▶ _Task requirements_
Locate the lines of the listing below that hold "computer", then copy each of them.

▶ _Data for the task_
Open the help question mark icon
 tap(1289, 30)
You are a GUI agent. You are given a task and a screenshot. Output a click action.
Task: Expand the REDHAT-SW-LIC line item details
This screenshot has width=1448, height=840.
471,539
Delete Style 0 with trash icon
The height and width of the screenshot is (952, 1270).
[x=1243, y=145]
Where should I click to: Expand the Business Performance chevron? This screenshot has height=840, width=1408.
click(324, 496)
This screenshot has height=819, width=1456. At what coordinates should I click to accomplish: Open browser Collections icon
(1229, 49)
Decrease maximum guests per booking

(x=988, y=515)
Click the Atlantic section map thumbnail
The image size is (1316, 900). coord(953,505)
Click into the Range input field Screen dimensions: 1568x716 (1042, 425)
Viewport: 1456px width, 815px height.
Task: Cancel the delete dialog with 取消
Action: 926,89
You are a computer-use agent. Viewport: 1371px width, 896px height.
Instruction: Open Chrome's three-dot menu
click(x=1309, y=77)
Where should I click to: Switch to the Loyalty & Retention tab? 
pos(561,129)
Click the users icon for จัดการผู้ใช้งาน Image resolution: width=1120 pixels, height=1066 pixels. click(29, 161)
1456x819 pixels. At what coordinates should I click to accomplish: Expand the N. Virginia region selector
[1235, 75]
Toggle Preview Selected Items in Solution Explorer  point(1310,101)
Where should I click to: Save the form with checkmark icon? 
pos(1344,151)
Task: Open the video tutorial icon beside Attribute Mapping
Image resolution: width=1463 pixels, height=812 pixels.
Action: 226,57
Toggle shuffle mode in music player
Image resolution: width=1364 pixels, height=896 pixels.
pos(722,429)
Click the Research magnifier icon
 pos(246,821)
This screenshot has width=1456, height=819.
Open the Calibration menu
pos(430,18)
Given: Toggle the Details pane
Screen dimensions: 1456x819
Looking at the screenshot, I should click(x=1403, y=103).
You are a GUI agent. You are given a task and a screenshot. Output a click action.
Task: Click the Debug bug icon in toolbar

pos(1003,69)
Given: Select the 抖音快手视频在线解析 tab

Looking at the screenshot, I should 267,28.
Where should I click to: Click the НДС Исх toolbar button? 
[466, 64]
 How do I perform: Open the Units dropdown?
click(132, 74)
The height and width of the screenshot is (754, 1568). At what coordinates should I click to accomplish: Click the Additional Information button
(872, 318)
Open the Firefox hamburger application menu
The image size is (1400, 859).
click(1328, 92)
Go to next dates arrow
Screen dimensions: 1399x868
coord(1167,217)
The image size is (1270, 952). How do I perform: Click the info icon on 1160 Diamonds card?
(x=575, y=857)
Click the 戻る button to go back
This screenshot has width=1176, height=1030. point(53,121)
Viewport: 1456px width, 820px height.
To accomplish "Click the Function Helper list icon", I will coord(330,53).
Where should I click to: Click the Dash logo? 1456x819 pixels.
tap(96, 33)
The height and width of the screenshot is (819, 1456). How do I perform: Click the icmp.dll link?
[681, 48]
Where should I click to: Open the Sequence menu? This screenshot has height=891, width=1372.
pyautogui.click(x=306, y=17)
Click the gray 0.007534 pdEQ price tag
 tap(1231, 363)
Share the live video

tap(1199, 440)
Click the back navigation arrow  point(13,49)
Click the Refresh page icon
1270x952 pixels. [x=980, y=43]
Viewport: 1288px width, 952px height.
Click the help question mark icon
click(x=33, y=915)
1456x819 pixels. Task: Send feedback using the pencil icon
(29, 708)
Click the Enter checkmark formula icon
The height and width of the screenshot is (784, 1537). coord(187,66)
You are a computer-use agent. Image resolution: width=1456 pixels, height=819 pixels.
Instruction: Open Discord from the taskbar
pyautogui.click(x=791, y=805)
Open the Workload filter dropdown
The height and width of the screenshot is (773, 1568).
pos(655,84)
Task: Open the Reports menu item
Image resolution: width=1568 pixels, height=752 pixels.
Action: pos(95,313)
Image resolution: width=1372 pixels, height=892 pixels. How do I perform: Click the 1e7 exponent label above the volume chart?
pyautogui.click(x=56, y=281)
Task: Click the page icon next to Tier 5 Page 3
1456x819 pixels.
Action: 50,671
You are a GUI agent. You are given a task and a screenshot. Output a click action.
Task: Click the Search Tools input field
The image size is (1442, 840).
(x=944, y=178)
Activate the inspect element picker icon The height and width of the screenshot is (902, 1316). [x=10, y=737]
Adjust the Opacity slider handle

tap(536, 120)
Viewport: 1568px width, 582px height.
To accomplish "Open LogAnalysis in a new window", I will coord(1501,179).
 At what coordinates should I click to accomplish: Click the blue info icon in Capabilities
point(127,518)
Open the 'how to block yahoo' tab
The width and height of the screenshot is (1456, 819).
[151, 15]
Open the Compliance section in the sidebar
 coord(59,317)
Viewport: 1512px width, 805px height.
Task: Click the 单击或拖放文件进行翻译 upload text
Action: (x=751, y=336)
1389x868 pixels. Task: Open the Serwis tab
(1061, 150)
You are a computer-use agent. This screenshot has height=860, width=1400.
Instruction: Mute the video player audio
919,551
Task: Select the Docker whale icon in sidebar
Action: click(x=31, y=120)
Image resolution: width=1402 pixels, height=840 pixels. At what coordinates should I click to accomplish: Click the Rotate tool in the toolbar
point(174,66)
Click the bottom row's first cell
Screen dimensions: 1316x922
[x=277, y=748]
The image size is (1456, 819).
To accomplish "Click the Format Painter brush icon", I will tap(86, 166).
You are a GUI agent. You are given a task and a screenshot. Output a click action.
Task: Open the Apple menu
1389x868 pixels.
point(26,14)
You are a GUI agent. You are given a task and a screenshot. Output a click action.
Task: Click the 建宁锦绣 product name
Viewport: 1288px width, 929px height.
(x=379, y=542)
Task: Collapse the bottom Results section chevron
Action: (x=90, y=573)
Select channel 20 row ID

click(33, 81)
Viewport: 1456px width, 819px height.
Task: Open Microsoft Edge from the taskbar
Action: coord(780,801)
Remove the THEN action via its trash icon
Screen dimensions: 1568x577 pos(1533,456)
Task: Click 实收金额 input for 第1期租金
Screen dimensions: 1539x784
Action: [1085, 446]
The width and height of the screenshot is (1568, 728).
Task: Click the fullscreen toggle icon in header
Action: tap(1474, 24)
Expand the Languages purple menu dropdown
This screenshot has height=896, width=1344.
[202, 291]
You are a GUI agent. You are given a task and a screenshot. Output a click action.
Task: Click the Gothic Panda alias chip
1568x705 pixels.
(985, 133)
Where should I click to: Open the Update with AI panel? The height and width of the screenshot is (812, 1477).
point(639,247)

▶ _Task solution_
You are a computer-use agent. Viewport: 1371px width, 896px height.
You are a computer-use agent. Image resolution: width=1456 pixels, height=819 pixels.
You are a computer-use agent. This screenshot has height=860, width=1400.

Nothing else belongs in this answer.